Report every line of the records beneath this task that holds the string "screenshot".

Supplied entries:
--- START ---
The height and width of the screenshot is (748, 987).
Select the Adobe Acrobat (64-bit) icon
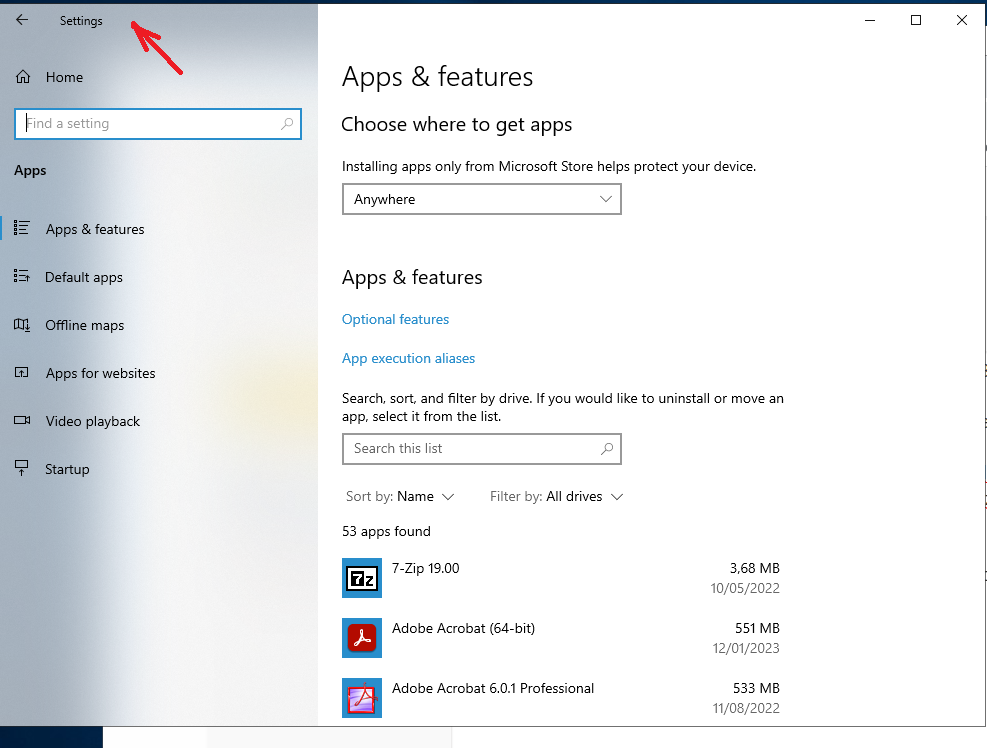[361, 637]
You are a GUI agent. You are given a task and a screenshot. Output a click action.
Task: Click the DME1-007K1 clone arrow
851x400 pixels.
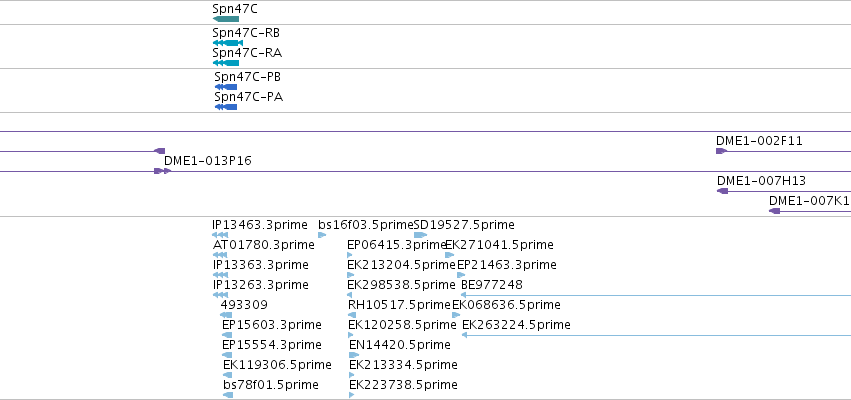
--- END ---
Problem solution:
The height and width of the screenshot is (748, 987).
You are a GUI agent. You are given a task and a screenshot. Output a click action.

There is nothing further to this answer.